__Exercise details__
Lay out the lines below as a numbered list, starting at the line that has "This screenshot has width=544, height=386." and stopping after the one that has "Action: coord(810,147)". Skip blank lines and leave out the pictures.

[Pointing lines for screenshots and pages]

--------------------------------------------------

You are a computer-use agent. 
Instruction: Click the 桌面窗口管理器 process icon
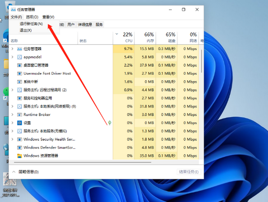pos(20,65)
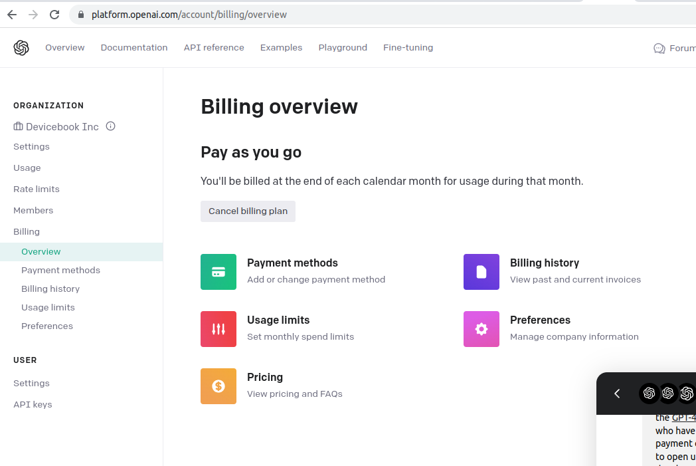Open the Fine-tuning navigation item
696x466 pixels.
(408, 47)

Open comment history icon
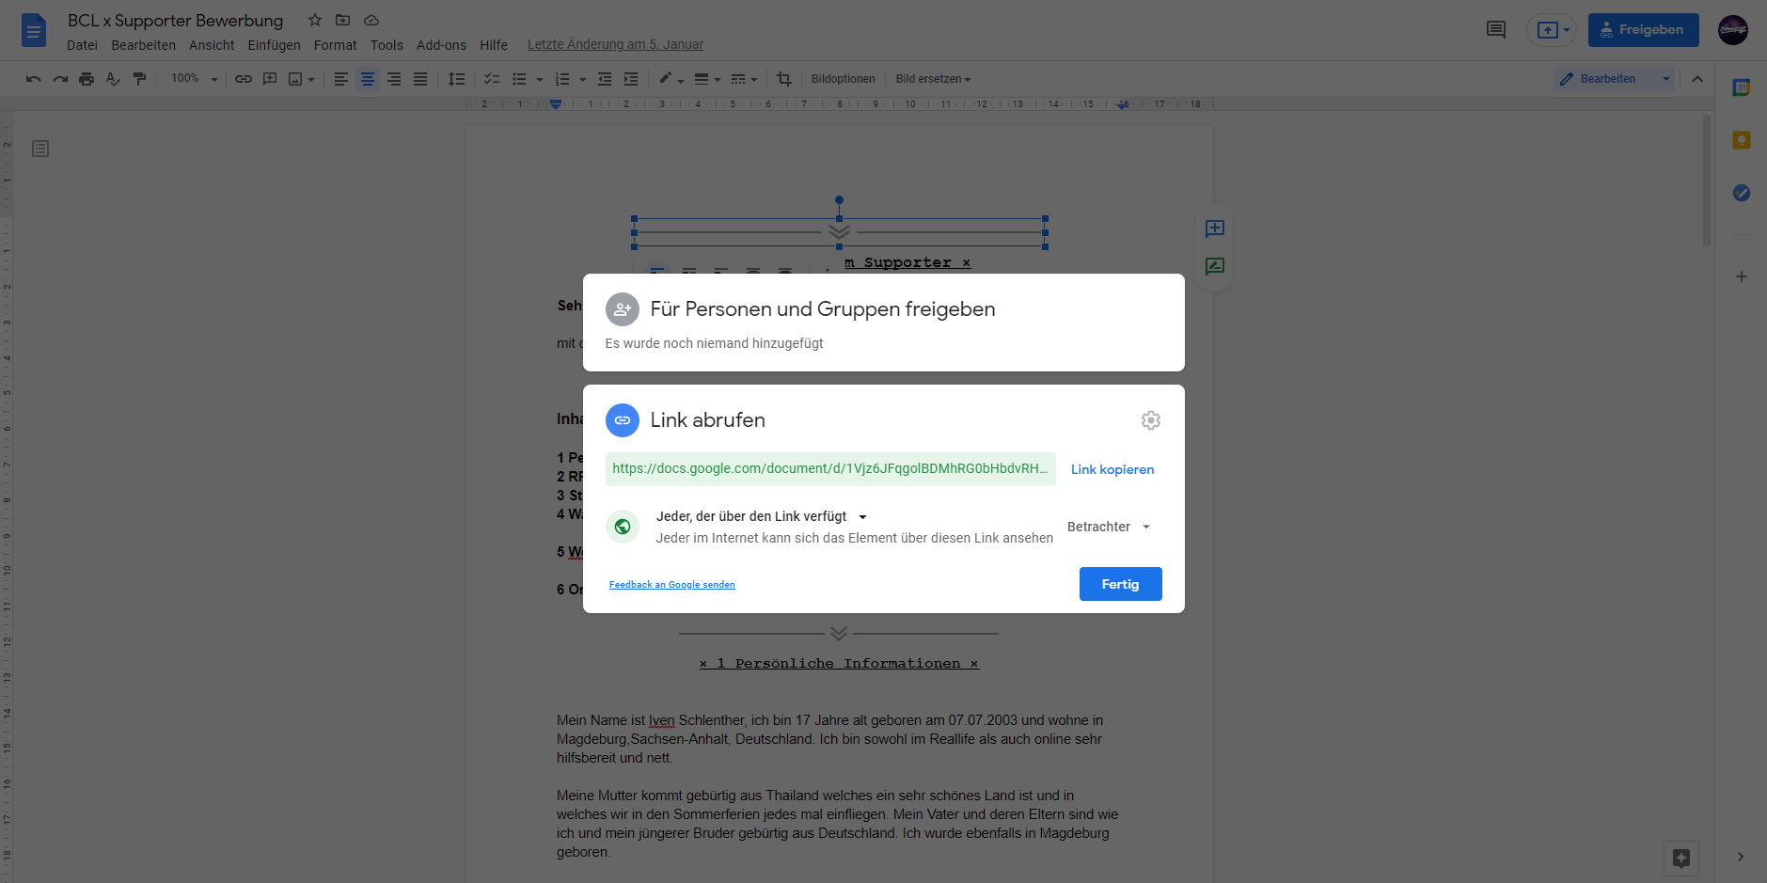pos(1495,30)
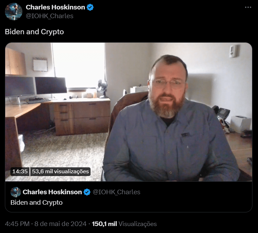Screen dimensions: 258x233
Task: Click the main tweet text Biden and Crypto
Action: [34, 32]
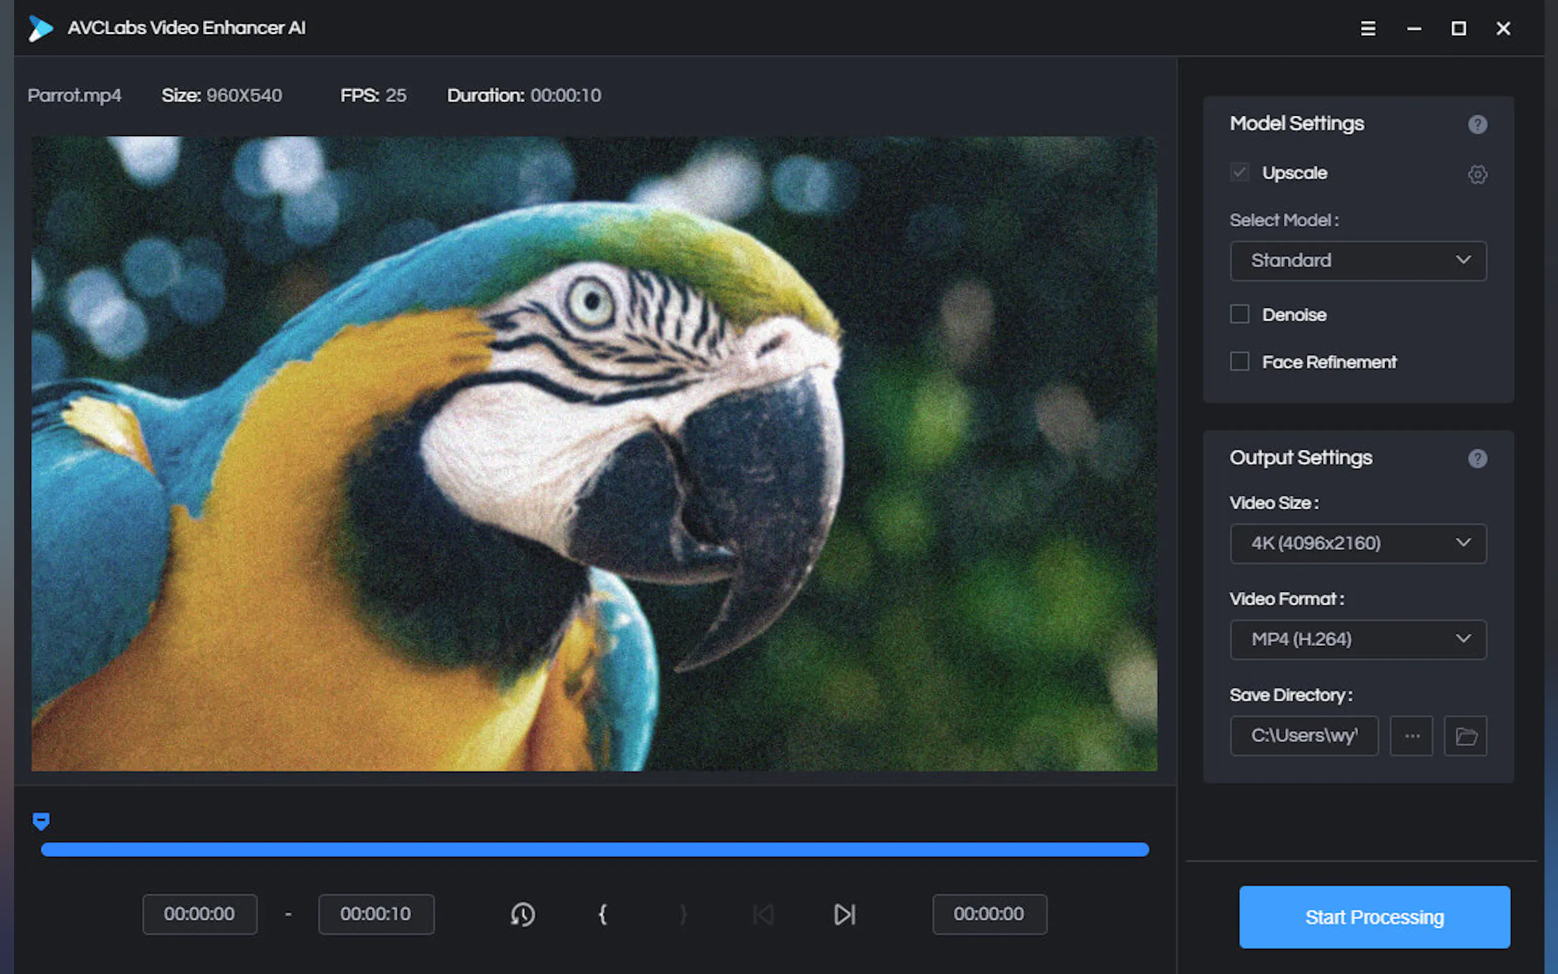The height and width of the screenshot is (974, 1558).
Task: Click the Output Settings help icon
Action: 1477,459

--------------------------------------------------

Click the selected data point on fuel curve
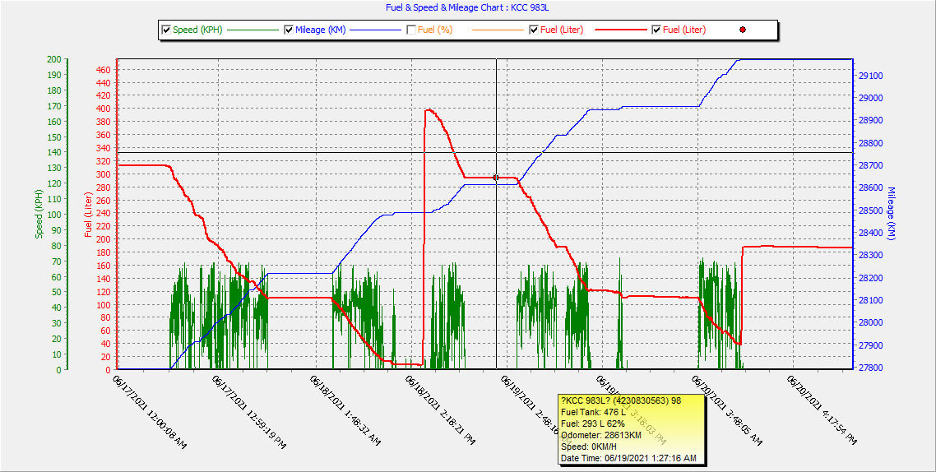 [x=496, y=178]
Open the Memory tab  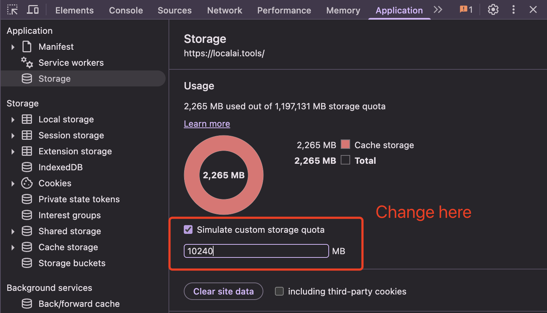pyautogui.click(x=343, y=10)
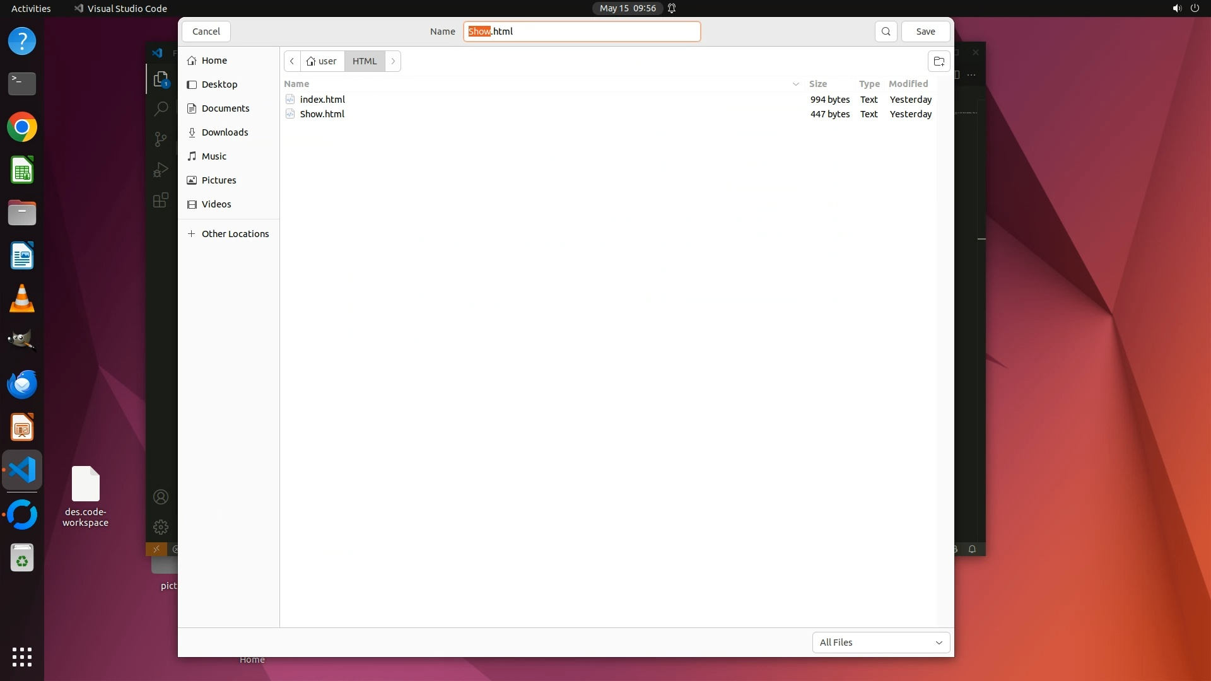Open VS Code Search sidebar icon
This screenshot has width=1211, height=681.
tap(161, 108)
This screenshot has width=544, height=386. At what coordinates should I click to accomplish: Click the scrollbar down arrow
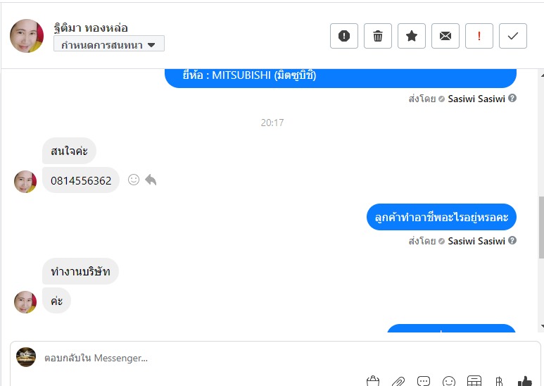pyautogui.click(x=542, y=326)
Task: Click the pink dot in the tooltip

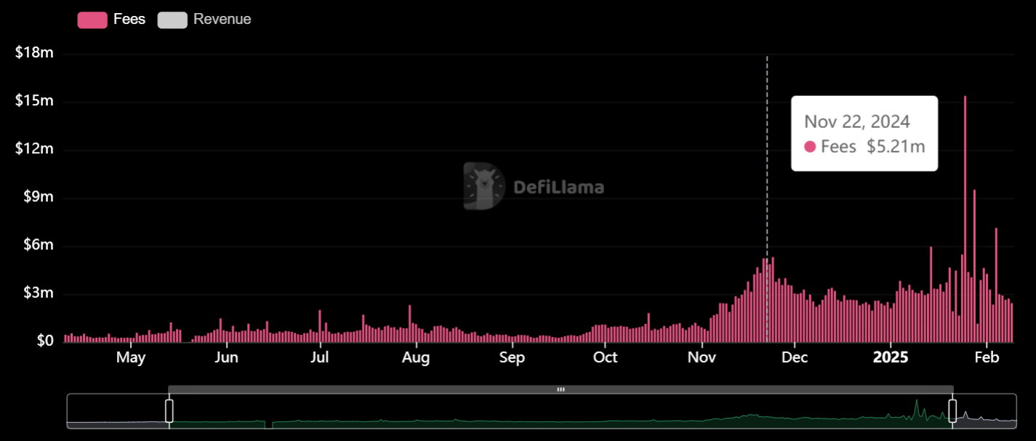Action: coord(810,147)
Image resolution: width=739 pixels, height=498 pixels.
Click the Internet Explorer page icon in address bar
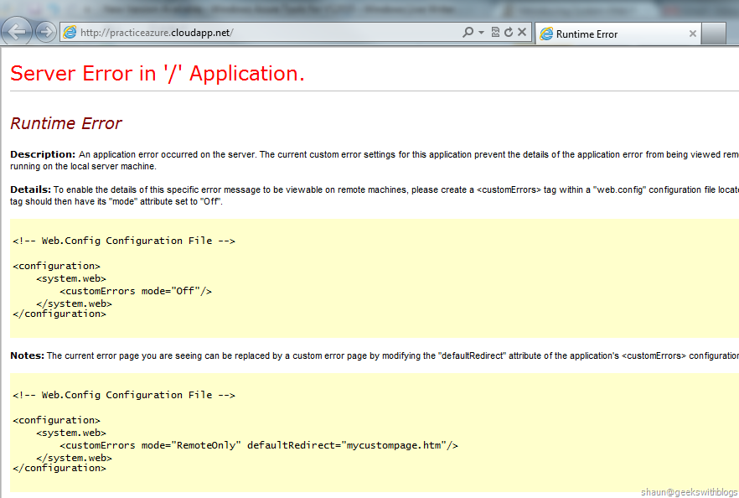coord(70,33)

--------------------------------------------------

__Exercise answer__
1. This screenshot has width=544, height=386. At what coordinates should I click to accomplish: Click the scrollbar down arrow
2. pyautogui.click(x=542, y=326)
3. Task: Click the pink dot in the tooltip
4. Action: coord(810,147)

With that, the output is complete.